Então um dia uma outra amiga minha me contou que a Cris andava falando mal de mim para todo mundo, mas que ela [a outra amiga] sabia que não tinha nada a ver, que eram calúnias, que era para eu me cuidar. Eis que minha vigancinha começou... Por que a Mel [a outra amiga, a de verdade] fora muito amiga e por muitos anos da Cris, e havia rompido relações com ela nem me lembro por quê. Hehehe... E eu sabia que o maior sonho da Cris era voltar a ser amiga da Mel... E acontece que na hora da raiva, ela tinha metido a boca na Mel, mas falado mal mesmo, um monte de coisas que me impressionaram muito na época... Rá! O quê que eu fiz? Contei tudo para a Mel - ela nunca mais voltou a considerar a Cris [engraçado que agora parece tão bobinho, mas para crianças de 16-17 anos, a coisa foi feia... estou simplificando um pouco, mas a Cris ficou meio mal vista e isolada na turma... ela, que sempre sonhou ser pop].

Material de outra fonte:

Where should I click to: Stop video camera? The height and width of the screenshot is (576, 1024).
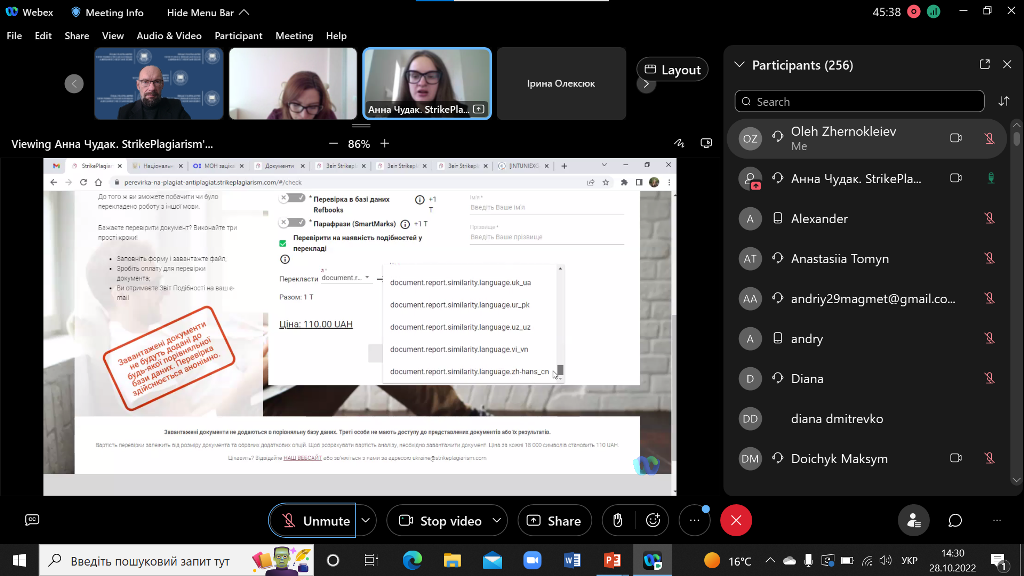[x=440, y=520]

No outro ano, depois que a gente saiu da escola, a Cris se apaixou por um amigo em comum meu e da Mel... A Mel ficou meio indignada e começou a bolar um plano infalível. Ela queria que eu ficasse com o amigo. E a gente acabou ficando, e demos um jeito - eu e a Mel - da Cris ficar sabendo. A Mel tinha um blog, e postou tudo o que estava acontecendo, por que a gente sabia que a Cris sempre lia o blog...

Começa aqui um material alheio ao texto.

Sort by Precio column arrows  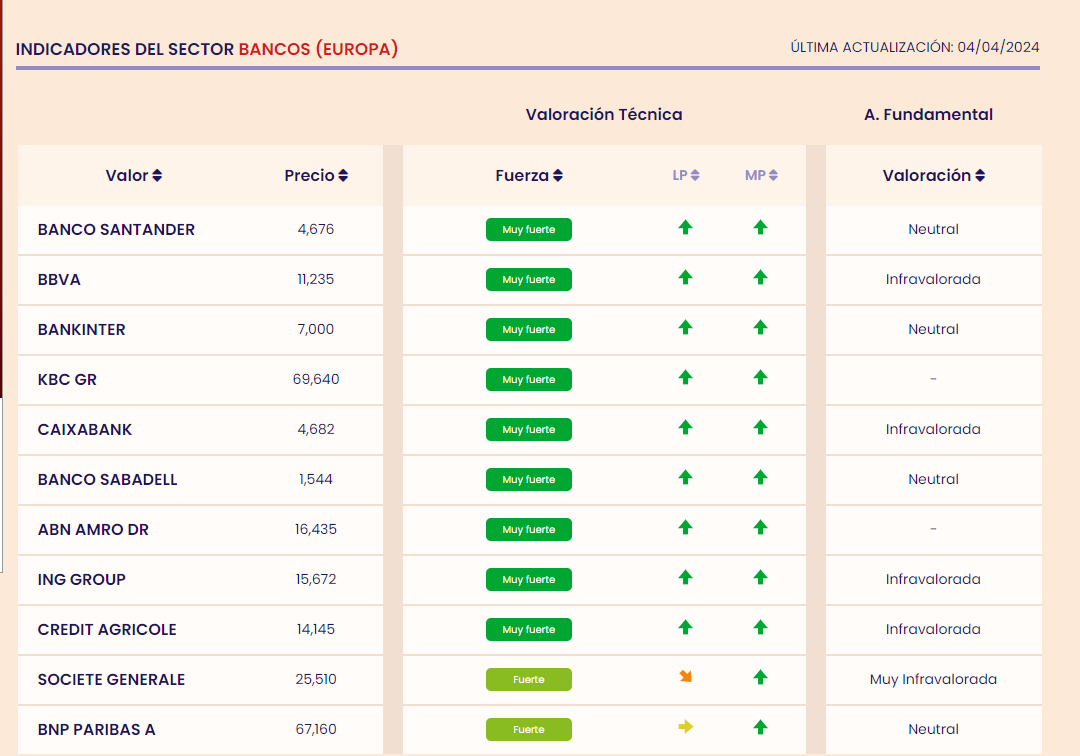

Mas a coisa não parou por aí. Um dia, a Cris tentou voltar a conversar com a gente, segundo ela, "para colocar os pingos nos is" [até hoje tenho um pouco de asco dessa frase - blergh!]. Hehehe... Então eu terminei a coisa toda contando tudo o que eu fiz para ela se ferrar. Para ela largar a mão de ser trouxa e achar que podia me fazer sentir tão mal [naquela época do 3° ano, que eu fiquei acho que um mês tentando entender o que eu podia ter feito de errado]. Segudo a Cris, ela desenvolveu síndrome do pânico por minha causa... Quer saber? Bem feito!